[Saved data entries]
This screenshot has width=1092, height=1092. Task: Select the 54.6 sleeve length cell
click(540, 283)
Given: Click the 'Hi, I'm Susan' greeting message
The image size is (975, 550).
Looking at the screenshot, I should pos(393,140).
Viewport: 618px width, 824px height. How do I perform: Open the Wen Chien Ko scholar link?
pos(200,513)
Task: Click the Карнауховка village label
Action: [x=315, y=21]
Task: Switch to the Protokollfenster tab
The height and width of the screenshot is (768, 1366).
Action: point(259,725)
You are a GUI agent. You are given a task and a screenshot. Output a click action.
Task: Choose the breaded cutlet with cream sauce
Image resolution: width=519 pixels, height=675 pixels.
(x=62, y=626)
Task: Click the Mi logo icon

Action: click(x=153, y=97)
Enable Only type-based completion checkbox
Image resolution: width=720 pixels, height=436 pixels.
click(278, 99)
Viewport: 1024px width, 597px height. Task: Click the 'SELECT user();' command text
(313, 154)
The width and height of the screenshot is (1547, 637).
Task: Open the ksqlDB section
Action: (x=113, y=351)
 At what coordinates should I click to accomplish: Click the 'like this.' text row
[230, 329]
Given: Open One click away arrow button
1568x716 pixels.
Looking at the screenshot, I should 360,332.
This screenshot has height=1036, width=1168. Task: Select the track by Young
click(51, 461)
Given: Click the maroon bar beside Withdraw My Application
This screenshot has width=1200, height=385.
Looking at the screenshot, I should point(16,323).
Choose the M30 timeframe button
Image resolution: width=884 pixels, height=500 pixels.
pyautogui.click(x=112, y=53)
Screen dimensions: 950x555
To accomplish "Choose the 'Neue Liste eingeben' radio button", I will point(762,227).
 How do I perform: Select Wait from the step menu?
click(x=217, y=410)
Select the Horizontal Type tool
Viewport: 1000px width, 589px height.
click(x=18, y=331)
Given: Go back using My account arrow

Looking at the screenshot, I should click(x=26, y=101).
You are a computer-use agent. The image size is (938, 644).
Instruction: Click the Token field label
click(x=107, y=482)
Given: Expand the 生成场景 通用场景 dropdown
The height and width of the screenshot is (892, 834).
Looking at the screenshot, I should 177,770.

▶ EXERCISE DETAILS: Please copy, exactly and with nothing else, the lines above beginning at the line that has "The image size is (975, 550)." and ending with the line that has "Given: Click the maroon".

▶ WRITTEN ANSWER:
The image size is (975, 550).
Looking at the screenshot, I should pos(393,140).
Viewport: 618px width, 824px height. How do I perform: Open the Wen Chien Ko scholar link?
pos(200,513)
Task: Click the Карнауховка village label
Action: [x=315, y=21]
Task: Switch to the Protokollfenster tab
The height and width of the screenshot is (768, 1366).
Action: point(259,725)
You are a GUI agent. You are given a task and a screenshot. Output a click action.
Task: Choose the breaded cutlet with cream sauce
Image resolution: width=519 pixels, height=675 pixels.
(x=62, y=626)
Task: Click the Mi logo icon

Action: click(x=153, y=97)
Enable Only type-based completion checkbox
Image resolution: width=720 pixels, height=436 pixels.
click(278, 99)
Viewport: 1024px width, 597px height. Task: Click the 'SELECT user();' command text
(313, 154)
The width and height of the screenshot is (1547, 637).
Task: Open the ksqlDB section
Action: (x=113, y=351)
 At what coordinates should I click to accomplish: Click the 'like this.' text row
[230, 329]
Given: Open One click away arrow button
1568x716 pixels.
Looking at the screenshot, I should 360,332.
This screenshot has height=1036, width=1168. Task: Select the track by Young
click(51, 461)
Given: Click the maroon bar beside Withdraw My Application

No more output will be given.